Inflation held steady in February, according to the latest monthly inflation report from the U.S. Bureau of Labor Statistics (BLS), though the data predates the conflict in Iran that has since pushed energy prices higher.
The consumer price index (CPI) increased 0.3% on a seasonally adjusted basis in February and rose 2.4% year-over-year, the BLS reported March 11. That’s the same annual inflation as reported in January.
Shelter costs rose 0.2% in February and were the largest factor in the all items monthly increase, the BLS reported. The food index climbed 0.4% over the month, including a 0.4% rise in the food at home index and a 0.3% rise in the food away from home index. The index for energy also increased in February, rising 0.6%.

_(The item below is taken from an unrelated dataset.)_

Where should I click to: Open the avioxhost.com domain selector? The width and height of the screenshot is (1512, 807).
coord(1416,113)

Core inflation, which excludes volatile food and energy prices, rose 0.2% in February and 2.5% annually, unchanged from January.

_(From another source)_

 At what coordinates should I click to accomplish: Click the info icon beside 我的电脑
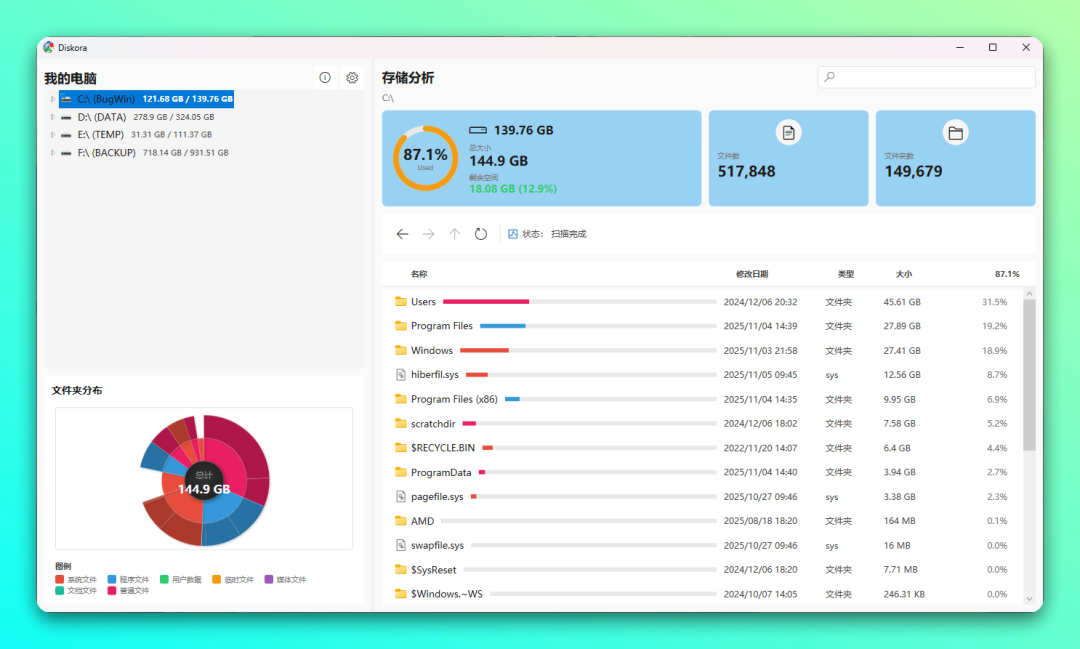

The report is a helpful gauge to see where inflation was last month, but economists warn the figures may not accurately reflect consumer prices due to recent events. Gas prices, for instance, have risen sharply since the beginning of the Iran conflict. The average price per gallon of unleaded gas in the U.S. is at about $3.57 per gallon as of March 11, according to AAA. And the recent jobs report showed a dramatic drop, sparking concerns of a struggling labor market.
Even though inflation has eased in recent months, elevated prices remain a challenge for employers and employees, driving up operating costs, increasing financial strain, and putting pressure on wages.

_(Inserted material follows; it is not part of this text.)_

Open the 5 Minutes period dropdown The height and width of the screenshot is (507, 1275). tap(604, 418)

As the cost of living remains high, many workers are skeptical that their pay will keep pace. Nearly half of working Americans (49%) say they do not believe their wages will ever catch up with the rising cost of living, with another 32% saying their wages won’t catch up for many years, according to a 2026 financial outlook from San Francisco-based career platform Resume Now.
“Workers are telling us something critical: They’re not just stretched thin; they’re losing hope,” said Keith Spencer, career expert at Resume Now. About 7 in 10 workers (69%) feel underpaid, with just 2% believing they are overpaid, according to Resume Now.
Meanwhile, more than one in four employers (26%) have decided they will not provide cost-of-living adjustments, according to SHRM’s February 2026 Current Events Pulse.
Despite lingering concerns about prices, wage growth slightly outpaced inflation in February.
Real average hourly earnings for all employees increased 0.2% from January to February, seasonally adjusted, the BLS reported separately March 11. This result stems from an increase of 0.4% in average hourly earnings combined with an increase of 0.3% in the CPI.